Right to Amend or Terminate the Offering

The Company expressly reserves the right, at any time prior
to delivery of shares of Common Stock offered hereby, to
terminate the offer if the Offering is prohibited by law or 

<PAGE>

regulation or is enjoined by a court of law of competent
jurisdiction.  The Offering would be terminated by the
Company giving oral or written notice thereof to the Rights
Agent, and making a public announcement thereof.  If the
Offering is so terminated, all funds received from holders of
Common Stock will be promptly refunded without interest.  See
"Recent Developments."

No Board Recommendation

     An investment in the Common Stock must be made pursuant
to each Right holder's or prospective investor's evaluation
of the Offering and of his, her, or its best interests. 
Accordingly, the Board of Directors of the Company does not
make any recommendation regarding the purchase, sale,
transfer, or exercise of Rights.  The Board of Directors
does, however, encourage Rights holders to carefully consider
either exercising or selling their Rights prior to the
Expiration Date.

Additional Information

     If you have questions or require additional information
concerning the Offering, contact the Reorganization
Department, Continental Stock Transfer & Trust Company, the
Rights Agent, at (212) 509-4000, ext. 227.


                         USE OF PROCEEDS

     The Company intends to use the proceeds of the Offering
to fund the payment to Marvin M. Speiser ("Mr. Speiser") for
the purchase of shares of Common Stock on the Expiration Date
pursuant to the Stock Purchase Agreement (as described below,
which shares shall be approximately equal to the number of
shares of Common Stock to be issued in the Offering), and, to
the extent that such proceeds exceed the aggregate exercise
price, to offset costs incurred in connection with the
Offering and for other corporate purposes.  See "Stock
Purchase Agreement" for discussion of the determination of
the per share amount to be paid to Mr. Speiser in exercise of
the Options covering shares to be offered hereunder.

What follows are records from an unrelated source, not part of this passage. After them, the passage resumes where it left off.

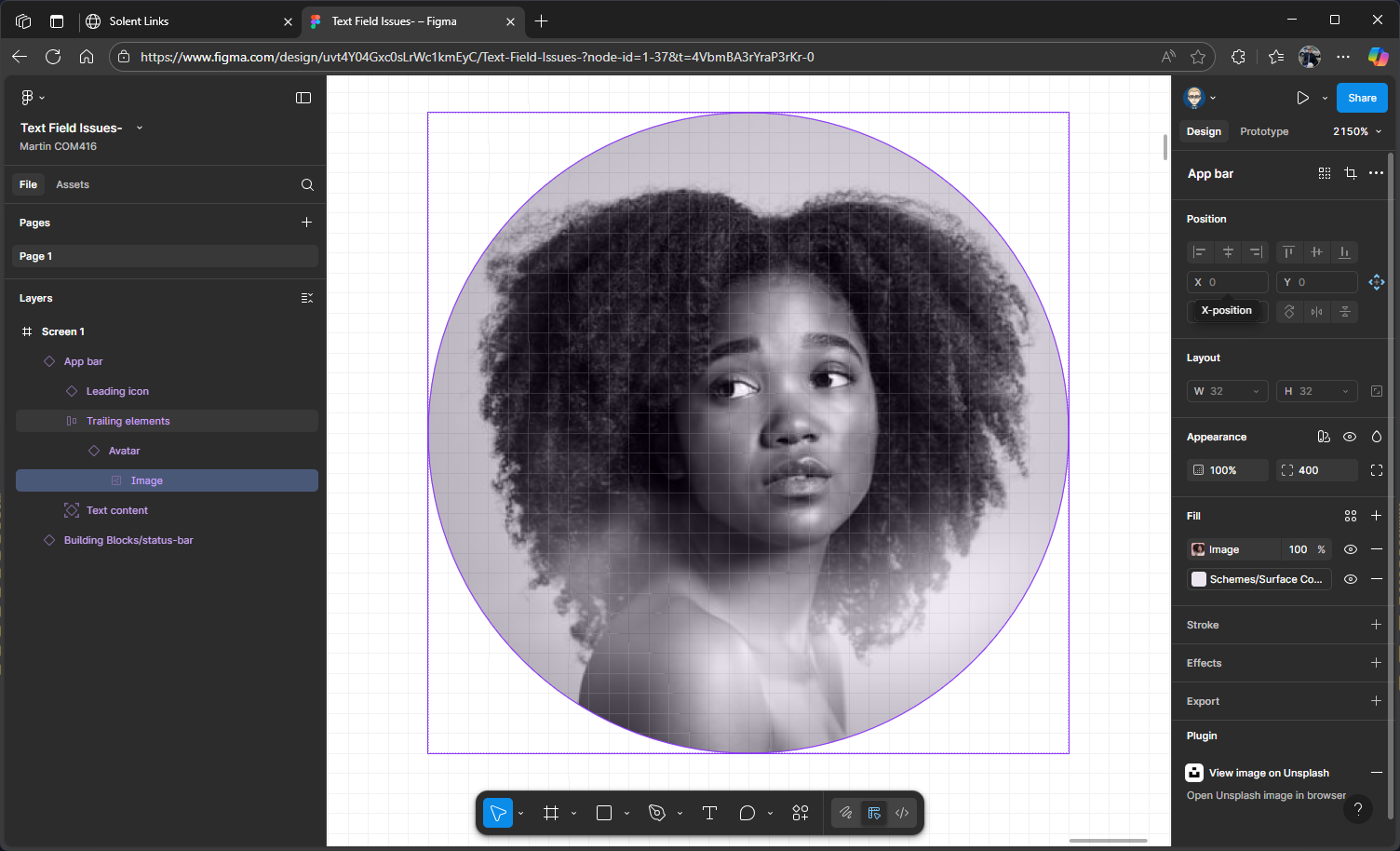Click the Rectangle shape tool
This screenshot has width=1400, height=851.
604,813
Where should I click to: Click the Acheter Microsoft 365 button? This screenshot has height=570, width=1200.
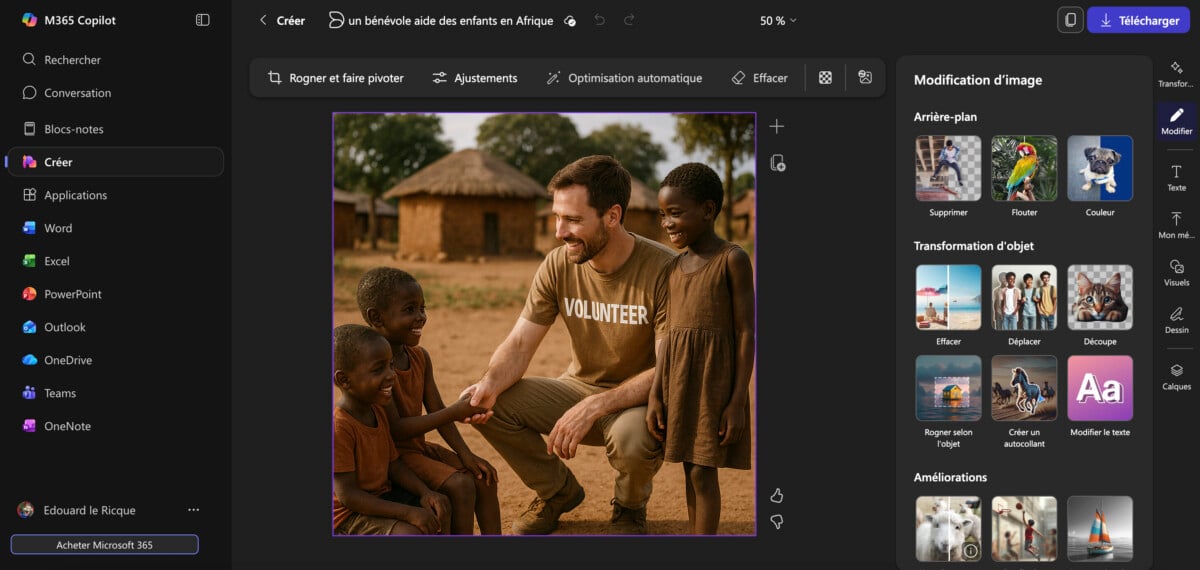(104, 545)
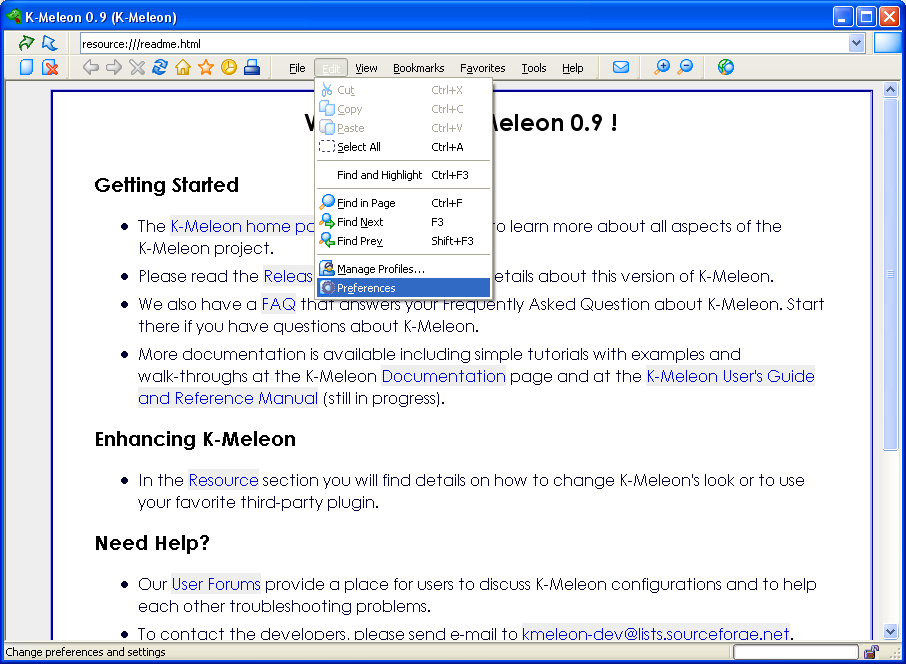Viewport: 906px width, 664px height.
Task: Open the Bookmarks menu
Action: [x=418, y=68]
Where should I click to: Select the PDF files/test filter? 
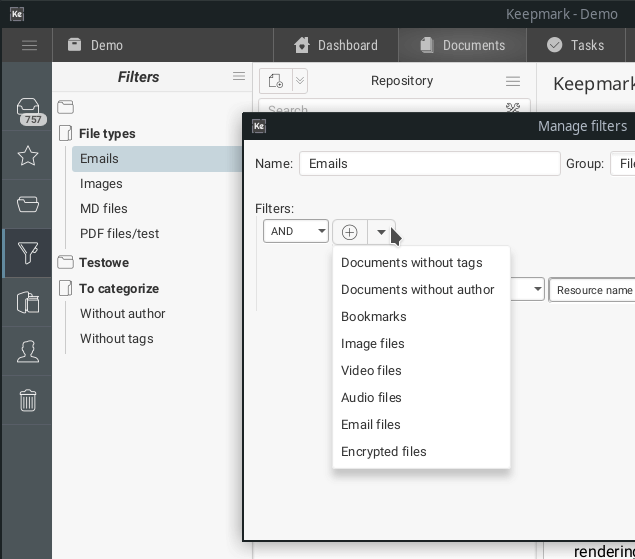[x=119, y=234]
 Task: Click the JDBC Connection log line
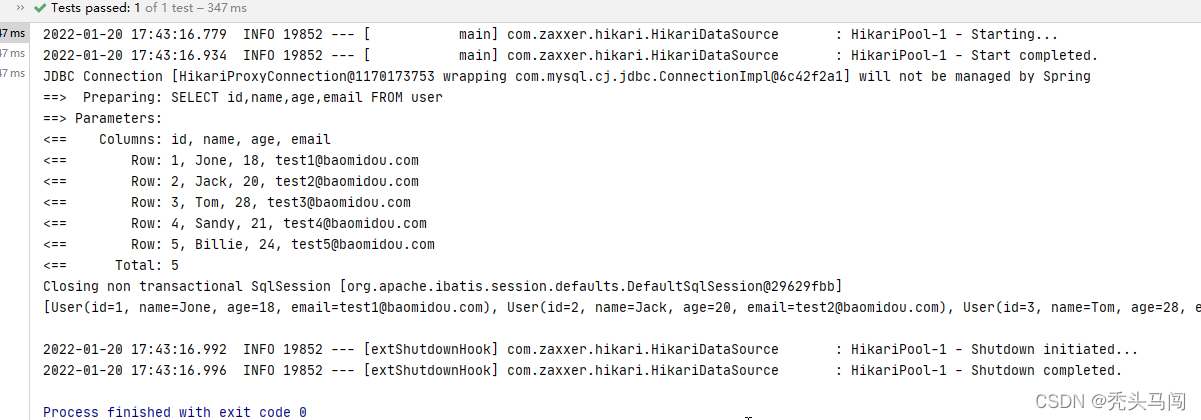tap(567, 76)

                     STOCK PURCHASE AGREEMENT

     Mr. Speiser, his wife, and entities controlled by them
are currently the beneficial holders of 3,565,846 shares of
the 7,982,424 outstanding shares of common stock $.01 par
value of the Company (the "Common Stock").  Of these
3,565,846 shares, a total of 1,782,689 are subject to
repurchase by the Company pursuant to option agreements
entered into in 1991 and 1994 (hereinafter, the "1991 Option"

<PAGE>

and the "1994 Option" respectively, and, together, the
"Options").  The terms of certain 10.375% convertible
subordinated debentures (the "Debentures") more fully
described in the Company's annual report incorporated herein
by reference, restrict the Company's ability to repurchase
Company Common Stock, except in certain circumstances, one of
which is repurchase with the proceeds of the substantially
concurrent sale of Common Stock.

     The Board of Directors of the Company, having concluded
that it is in the best interests of the Company and its
stockholders to increase the number of shares of the
Company's Common Stock in the hands of non-affiliates, and
that it is likely that the capital markets will be better
able to analyze and evaluate the performance of the Company
from a financial perspective if a relatively large percentage
of the Company's outstanding Common Stock were not subject to
repurchase by the Company, the Company has entered into an
agreement with Mr. Speiser (the "Stock Purchase Agreement")
pursuant to which this Offering is being effected.  Under the
Stock Purchase Agreement, Mr. Speiser will provide the shares
of Common Stock for purchase by the Company in an amount
approximately equal to the number of shares of Common Stock
to be issued to subscribers in the Subscription Rights Offer.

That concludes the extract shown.